Saved entries:

==================================================

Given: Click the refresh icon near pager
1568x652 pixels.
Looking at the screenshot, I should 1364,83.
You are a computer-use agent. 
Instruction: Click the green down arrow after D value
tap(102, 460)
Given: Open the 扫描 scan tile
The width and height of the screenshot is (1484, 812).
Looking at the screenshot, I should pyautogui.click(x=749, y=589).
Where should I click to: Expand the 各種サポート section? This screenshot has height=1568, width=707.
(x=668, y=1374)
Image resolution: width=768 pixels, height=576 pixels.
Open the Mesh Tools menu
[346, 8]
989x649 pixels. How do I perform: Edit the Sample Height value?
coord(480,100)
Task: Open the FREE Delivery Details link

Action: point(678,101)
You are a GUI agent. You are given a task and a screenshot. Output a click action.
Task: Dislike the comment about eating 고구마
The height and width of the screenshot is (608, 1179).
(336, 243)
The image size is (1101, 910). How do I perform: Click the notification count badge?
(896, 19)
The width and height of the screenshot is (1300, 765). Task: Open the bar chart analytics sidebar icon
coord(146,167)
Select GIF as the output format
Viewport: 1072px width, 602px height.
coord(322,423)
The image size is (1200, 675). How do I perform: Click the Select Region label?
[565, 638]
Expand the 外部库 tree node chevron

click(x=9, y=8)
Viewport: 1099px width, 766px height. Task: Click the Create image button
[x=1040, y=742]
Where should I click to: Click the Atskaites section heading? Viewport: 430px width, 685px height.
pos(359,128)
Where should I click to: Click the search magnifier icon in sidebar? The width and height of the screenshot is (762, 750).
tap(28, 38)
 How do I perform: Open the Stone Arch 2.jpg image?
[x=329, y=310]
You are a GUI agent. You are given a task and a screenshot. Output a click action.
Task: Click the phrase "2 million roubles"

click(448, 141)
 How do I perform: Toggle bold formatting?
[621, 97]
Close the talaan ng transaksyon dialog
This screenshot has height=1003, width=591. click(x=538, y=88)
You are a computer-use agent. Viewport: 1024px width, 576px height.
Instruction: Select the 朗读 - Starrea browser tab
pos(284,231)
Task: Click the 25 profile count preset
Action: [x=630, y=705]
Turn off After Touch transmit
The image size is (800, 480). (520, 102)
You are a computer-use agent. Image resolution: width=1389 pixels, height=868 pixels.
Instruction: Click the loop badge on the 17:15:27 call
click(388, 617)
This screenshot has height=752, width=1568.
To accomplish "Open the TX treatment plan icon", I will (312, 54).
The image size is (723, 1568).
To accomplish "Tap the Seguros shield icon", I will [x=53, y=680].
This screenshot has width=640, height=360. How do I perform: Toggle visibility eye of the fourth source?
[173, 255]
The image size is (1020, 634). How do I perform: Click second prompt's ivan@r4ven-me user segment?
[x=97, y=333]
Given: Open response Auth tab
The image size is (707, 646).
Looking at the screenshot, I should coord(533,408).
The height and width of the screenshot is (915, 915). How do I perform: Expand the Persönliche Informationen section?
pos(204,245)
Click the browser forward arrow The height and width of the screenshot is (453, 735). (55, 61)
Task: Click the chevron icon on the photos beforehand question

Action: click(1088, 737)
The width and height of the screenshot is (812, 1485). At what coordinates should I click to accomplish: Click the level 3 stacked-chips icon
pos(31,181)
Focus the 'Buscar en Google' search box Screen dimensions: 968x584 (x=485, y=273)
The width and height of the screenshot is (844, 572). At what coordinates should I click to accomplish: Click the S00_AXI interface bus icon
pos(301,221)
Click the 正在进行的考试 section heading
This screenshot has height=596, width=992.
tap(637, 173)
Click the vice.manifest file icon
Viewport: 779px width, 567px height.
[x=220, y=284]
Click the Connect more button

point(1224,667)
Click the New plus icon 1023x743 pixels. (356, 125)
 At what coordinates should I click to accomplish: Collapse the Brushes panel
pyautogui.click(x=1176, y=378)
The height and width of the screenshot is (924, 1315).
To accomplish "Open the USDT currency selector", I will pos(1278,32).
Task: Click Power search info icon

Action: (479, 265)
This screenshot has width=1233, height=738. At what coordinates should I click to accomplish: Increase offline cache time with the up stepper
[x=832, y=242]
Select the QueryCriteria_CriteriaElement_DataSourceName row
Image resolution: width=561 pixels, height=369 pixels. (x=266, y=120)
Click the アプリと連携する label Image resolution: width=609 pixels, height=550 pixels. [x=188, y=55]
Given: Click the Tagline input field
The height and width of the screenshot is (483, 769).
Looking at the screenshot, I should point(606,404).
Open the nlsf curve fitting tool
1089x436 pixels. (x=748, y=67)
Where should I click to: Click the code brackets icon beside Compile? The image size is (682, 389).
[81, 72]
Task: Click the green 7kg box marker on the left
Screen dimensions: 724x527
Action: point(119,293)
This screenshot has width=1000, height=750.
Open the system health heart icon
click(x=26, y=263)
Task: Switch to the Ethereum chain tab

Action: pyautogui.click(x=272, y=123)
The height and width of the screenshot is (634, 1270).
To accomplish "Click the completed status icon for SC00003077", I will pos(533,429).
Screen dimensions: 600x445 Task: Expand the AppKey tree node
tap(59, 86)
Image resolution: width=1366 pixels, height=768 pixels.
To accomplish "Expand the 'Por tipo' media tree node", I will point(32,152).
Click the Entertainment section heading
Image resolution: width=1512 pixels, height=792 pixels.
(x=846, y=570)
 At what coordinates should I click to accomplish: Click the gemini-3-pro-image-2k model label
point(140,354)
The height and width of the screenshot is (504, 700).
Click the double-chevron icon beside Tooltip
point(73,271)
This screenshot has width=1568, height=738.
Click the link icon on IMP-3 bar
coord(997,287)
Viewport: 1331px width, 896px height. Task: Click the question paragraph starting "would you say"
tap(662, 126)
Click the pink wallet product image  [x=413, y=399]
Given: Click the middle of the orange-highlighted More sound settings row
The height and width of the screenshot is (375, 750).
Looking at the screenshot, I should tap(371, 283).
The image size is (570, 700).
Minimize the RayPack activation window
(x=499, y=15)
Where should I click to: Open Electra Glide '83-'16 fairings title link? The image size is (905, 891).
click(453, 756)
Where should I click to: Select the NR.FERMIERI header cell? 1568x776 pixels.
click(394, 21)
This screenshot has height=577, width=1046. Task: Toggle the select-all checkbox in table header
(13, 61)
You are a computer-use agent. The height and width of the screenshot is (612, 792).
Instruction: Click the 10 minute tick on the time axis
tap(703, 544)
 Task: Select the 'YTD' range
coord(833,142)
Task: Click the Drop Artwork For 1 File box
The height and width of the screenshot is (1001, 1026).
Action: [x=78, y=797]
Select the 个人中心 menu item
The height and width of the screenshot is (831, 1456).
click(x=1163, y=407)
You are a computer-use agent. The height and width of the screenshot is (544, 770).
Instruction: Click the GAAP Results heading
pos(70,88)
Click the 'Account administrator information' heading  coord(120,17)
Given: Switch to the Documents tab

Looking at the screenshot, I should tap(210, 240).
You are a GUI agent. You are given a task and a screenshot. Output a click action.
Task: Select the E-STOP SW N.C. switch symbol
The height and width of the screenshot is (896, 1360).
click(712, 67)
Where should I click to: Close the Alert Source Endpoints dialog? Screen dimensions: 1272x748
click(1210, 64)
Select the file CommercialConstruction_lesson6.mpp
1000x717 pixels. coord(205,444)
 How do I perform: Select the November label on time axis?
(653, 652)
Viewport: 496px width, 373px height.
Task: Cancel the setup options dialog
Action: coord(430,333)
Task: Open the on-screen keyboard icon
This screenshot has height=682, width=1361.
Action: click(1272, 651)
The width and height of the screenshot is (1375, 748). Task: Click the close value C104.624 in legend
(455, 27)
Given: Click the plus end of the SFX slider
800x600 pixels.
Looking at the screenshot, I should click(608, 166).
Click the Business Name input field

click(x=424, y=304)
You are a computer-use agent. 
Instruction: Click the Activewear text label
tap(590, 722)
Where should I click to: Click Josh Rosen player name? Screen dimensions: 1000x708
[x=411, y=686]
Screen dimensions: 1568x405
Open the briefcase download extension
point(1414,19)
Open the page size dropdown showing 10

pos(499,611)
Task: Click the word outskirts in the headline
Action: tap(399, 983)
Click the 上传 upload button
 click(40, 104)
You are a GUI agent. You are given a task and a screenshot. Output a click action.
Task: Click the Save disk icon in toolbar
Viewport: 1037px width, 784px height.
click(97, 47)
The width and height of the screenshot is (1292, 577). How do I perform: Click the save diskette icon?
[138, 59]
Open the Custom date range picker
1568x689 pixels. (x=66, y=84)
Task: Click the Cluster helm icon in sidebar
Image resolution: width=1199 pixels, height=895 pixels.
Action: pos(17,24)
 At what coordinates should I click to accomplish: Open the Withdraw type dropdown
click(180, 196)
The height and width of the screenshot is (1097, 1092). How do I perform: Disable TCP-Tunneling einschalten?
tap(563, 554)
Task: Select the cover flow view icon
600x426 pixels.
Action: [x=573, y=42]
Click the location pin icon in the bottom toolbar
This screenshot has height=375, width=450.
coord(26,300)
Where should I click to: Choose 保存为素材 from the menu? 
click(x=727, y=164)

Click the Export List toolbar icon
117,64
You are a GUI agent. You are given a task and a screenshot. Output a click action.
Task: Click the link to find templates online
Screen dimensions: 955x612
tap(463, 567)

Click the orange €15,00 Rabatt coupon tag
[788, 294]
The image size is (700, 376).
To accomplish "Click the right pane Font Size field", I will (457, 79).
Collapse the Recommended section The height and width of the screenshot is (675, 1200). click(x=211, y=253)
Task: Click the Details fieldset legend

==================================================

REQUIRED ACTION >>
Look through the records and copy down every line that holds "plus".

TASK RESPONSE >>
Click the New plus icon 1023x743 pixels. (356, 125)
Given: Click the plus end of the SFX slider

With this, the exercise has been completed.